Погода вчера была странная. Когда я, проснувшись и совершив первый утренний туалет, дважды спрыснув халат водой «Россо ди Искья» и, умастив щеки лосьоном с морской солью, отодвинул стул, чтобы открыть французские двери, и вышел на террасу, держа в руках чашку кофе, принесенную новой горничной, и сигарету без фильтра из голубой пачки Gauloises Brunes, меня удивил хрустящий холод, который казался старым, как воспоминание об утре после ночевки в неотапливаемой спальне бабушкиного дома на cевере Нидерландов, где я вырос. Воздух был бледным, как застиранное покрывало. Над окрестностями висел туман, который, казалось, поднимался из-под земли, будто почва, утомленно вздыхая, выпускала пар.

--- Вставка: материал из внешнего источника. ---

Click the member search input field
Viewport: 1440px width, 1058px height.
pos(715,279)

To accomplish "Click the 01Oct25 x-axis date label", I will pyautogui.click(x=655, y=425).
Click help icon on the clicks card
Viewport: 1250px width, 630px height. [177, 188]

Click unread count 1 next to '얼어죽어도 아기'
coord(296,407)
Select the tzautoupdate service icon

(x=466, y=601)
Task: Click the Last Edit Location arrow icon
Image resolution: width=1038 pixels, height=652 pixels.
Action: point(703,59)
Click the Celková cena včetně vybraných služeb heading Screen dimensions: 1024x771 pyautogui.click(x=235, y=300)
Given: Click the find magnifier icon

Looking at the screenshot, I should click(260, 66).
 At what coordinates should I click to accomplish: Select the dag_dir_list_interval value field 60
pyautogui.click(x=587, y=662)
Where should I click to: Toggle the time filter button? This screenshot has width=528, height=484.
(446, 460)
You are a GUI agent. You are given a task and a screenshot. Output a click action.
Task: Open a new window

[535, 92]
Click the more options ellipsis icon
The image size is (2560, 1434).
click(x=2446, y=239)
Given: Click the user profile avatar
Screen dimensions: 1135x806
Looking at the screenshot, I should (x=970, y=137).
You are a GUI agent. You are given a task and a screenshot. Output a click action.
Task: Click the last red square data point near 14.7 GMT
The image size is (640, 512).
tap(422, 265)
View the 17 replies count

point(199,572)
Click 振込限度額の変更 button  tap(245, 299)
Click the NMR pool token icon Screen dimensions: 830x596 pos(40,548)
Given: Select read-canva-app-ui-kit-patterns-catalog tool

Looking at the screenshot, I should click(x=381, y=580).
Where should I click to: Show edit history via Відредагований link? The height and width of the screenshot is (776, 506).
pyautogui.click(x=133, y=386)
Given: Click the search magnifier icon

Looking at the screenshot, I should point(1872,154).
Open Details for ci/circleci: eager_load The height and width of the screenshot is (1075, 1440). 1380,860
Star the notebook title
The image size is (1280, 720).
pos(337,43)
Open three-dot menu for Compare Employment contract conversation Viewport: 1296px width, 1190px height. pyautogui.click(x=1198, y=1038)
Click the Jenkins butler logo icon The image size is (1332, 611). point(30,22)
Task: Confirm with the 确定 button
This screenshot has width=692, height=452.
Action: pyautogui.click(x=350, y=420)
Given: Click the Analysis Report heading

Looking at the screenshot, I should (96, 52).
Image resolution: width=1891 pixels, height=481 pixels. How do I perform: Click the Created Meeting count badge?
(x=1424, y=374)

Уже в начале длинной подъездной аллеи взгляд натыкался на завесу тумана. Парк вдали, по которому я блуждал в тщетных поисках интертекстуальности и в котором испортил синий смокинг, скрылся из виду. Поднося зажигалку к сигарете и пытаясь выдохнуть дым в сторону тумана, я развлекался фантазией, в которой гранд-отель «Европа» прошлой ночью волшебным образом тихо и незаметно оторвался от остального мира и парил на облаках, и теперь все мы вынуждены будем остаться здесь навсегда, и ничто никогда не изменится.

Насладившись кофе и сигаретой, я вернулся в номер. Двери на террасу я оставил открытыми, чтобы дать моей фантазии развеяться в заполнявшем комнату холодном воздухе. Взглянул на макбук и исписанные тетради, которыми был завален мой инкрустированный письменный стол черного дерева. Я не останусь здесь навсегда. Когда работа будет закончена и задача, которую я поставил себе, выполнена, я уеду, хотя пока и не знаю куда. Я надеялся, что, когда наступит время, озарение снизойдет само по себе.

Но время это неумолимо приближалось. В реконструкции того, что произошло между мной и Клио, я почти добрался до последнего эпизода, до главы, написать которую будет сложнее всего, до нашего самого дальнего и последнего путешествия, до финала. Я боялся писать о нем, ведь это значило, что мне придется вновь испытать то, что я предпочел бы не испытывать никогда, и, пожалуй, еще больше я боялся того момента, когда все это будет записано, потому что потом я вынужден буду вновь попрощаться с Клио. Пока в последнем предложении на последней странице не была поставлена точка, Клио в каком-то смысле еще оставалась со мной на белых страницах неисписанных тетрадей. Я еще мог рассказать о наших с ней приключениях, описать ее — то, как она улыбалась, просыпаясь по утрам, как каллиграфией своих жестов заставляла вечер умолкнуть, — и тогда теоретически оставалась возможность, что история завершится иначе, чем она завершилась, пусть даже такой возможности на самом деле и не существовало. Но когда я закончу, все будет кончено. Я тосковал по Клио и боялся, что стану тосковать вдвойне.

Я знал, что смысл всей затеи заключался в том, что в конце, словно по волшебству, наступит нечто вроде ясности и я пойму все — в первую очередь пойму, куда мне теперь ехать, — но я уже не был уверен, что верю в это. Возможно, я боялся ясности и предпочитал состоявшую из ритуалов жизнь в отеле на облаках, оторвавшемся от мира и населенном воспоминаниями о лучшем прошлом. Ясность высветила бы пустоту. Моей тоске больше подходил туман.

2

Мне захотелось пойти прогуляться в тумане. Но для начала следовало позавтракать. Час был поздний. Я долго спал, хотя никаких причин для этого не имел. Но и причин встать раньше — тоже. Совершив второй туалет, я оделся и спустился вниз. В зале для завтраков почти никого не было. Часть блюд уже унесли, но и того, что оставалось, более чем хватало. Есть мне не хотелось.

Я посмотрел в окно и увидел, что солнце вышло из-за облаков. Туман потихоньку рассеивался. Но я решил не отклоняться от первоначального плана и направился к выходу. Проходя мимо стойки управляющего, я заметил, что Монтебелло регистрирует вновь прибывших китайцев — хорошо одетых молодых супругов с дочерью лет двенадцати или чуть старше. На спине у нее вместо рюкзака висел скрипичный футляр, которым она явно гордилась.